* **KUTIPAN TERPILIH**
☆ ☆ ☆ ☆

MAKASSARCHANNEL, JAKARTA – Amnesty International ragukan komitmen penegakan HAM Pemerintahan Prabowo Subianto yang baru saja dilantik.
Direktur Eksekutif Amnesty International Indonesia (AII) Usman Hamid melalui keterangan tertulis, Senin (21/10/2024), mengaku ragu berdasarkan pernyataan Yusril Ihza Mahendra.
Itu sebagai respons terhadap pernyataan Menko Bidang Hukum, HAM, Imigrasi, dan Pemasyarakatan Yusril Ihza Mahendra yang menyatakan peristiwa ’98 bukan pelanggaran HAM berat.
“Tak sepantasnya pejabat pemerintah mengeluarkan pernyataan yang keliru tentang hak asasi manusia. Apalagi dari pejabat yang salah satu urusannya soal legislasi bidang HAM,” ujar Usman Hamid.

☆ ☆ ☆ ☆

* **CUPLIKAN DATA**
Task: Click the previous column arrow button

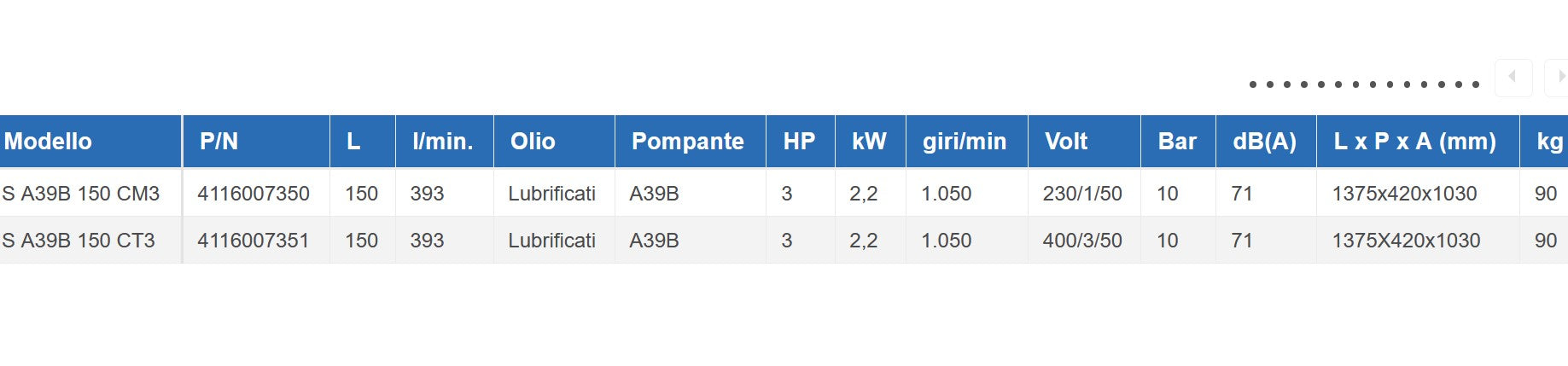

☆ ☆ ☆ ☆

* **TUGAS YANG DIBERIKAN 1**
Tuliskan kembali tanpa perubahan bagian kutipan terpilih tentang Amnesty International dari "MAKASSARCHANNEL, JAKARTA –" sampai "ujar Usman Hamid.".
* **TUGAS YANG DIBERIKAN 2**
Menurut kutipan terpilih, bidang apa saja yang berada di bawah jabatan menko yang dipegang Yusril Ihza Mahendra? Sebutkan semuanya.
Materi tersebut tidak dipakai sama sekali di sini.

* **JAWABAN TERTULIS 1**
MAKASSARCHANNEL, JAKARTA – Amnesty International ragukan komitmen penegakan HAM Pemerintahan Prabowo Subianto yang baru saja dilantik.
Direktur Eksekutif Amnesty International Indonesia (AII) Usman Hamid melalui keterangan tertulis, Senin (21/10/2024), mengaku ragu berdasarkan pernyataan Yusril Ihza Mahendra.
Itu sebagai respons terhadap pernyataan Menko Bidang Hukum, HAM, Imigrasi, dan Pemasyarakatan Yusril Ihza Mahendra yang menyatakan peristiwa ’98 bukan pelanggaran HAM berat.
“Tak sepantasnya pejabat pemerintah mengeluarkan pernyataan yang keliru tentang hak asasi manusia. Apalagi dari pejabat yang salah satu urusannya soal legislasi bidang HAM,” ujar Usman Hamid.

* **JAWABAN TERTULIS 2**
Hukum, HAM, Imigrasi, dan Pemasyarakatan.